DO sample our local brews and wines. There are several excellent micro-breweries in Utah. We have a summer beer festival in Salt Lake City:


There are some good wineries:


and we even have an artisan distillery, High West Distillery & Saloon in Park City:


All this said, please DO remember to drink responsibly and DON'T ever drink and drive. Please DO be a good guest and DO help to keep our roads safe. DO drive especially carefully in the various canyons.

DO remember that this is the home of the Mormon Church. For better or worse, this is their place, and we are their guests. Think about what you might say and how you might talk about the Muslim faith in Morocco, Jordan or Indonesia, the Catholic Church in Rome, the Hindu religion in India and act accordinly. Please DON'T be rude or ugly about the  church in public spaces. You can think what you will, and feel free to say what you like in more private settings, but please DON'T insult your hosts deliberately.

DO ask local Latter Day Saints (LDS folks, aka Mormons) polite, genuine questions about their faith. If you really want to know about something you have heard (rumors, "facts," urban legends) it's ok to ask. Our LDS hosts want to tell you facts about their faith and are used to hearing outrageous things. They want to give you the real scoop from their viewpoint. So DO engage in conversation, not confrontation. You will probably learn quickly that our LDS hosts are a lot like everyone else.

DO take the DVD that the LDS missionary will want to give to you when you visit Temple Square. Be polite, say thank you quickly and then walk around with the DVD visible in your hand. That will be a sign to other missionaries that you have already got the goods and don't need to be approached again and again and again. Do what you want with the DVD once you leave the area.

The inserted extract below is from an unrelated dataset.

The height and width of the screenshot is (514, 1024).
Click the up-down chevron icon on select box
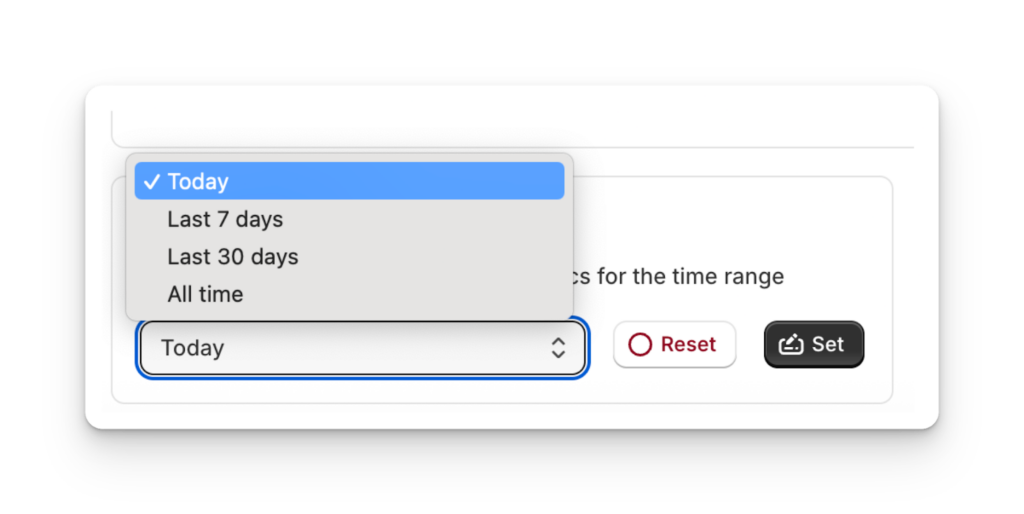coord(558,348)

DO say some nice things to the missionaries at Temple Square. For example, admire the flowers or Christmas lights or landscaping. Those thoughts will probably be quite genuine on your part. Take the tour of the Conference Center and be prepared to be amazed at the architecture. Each missionary will have a little flag on her/his name pin to indicate her/his home country. Ask the missionary something about his/her home. I find that if you engage the missionaries in conversation about something other than religion, you are less likely to have a talk about conversion. This suggestion is just another way to be a good guest.

DO remember that Utah is pretty much a desert, so DON'T waste water. City water is just fine to drink so DO carry your own refillable bottle and use the tap to fill it up. Or consider doing what I do ... visit the Artesian Well Park in Salt Lake and fill up big bottles. 


DON'T drive like the locals. Utah folks may be very polite under most circumstances, but this does not hold true once they get behind the wheel. Here's an article from the local paper. I could have written this myself based on a recent trip I took coming back from an out of state trip. I drove 2 days through 4 states with no problems, until I hit the greater Salt lake area. Beware! DO always wear your seat belts.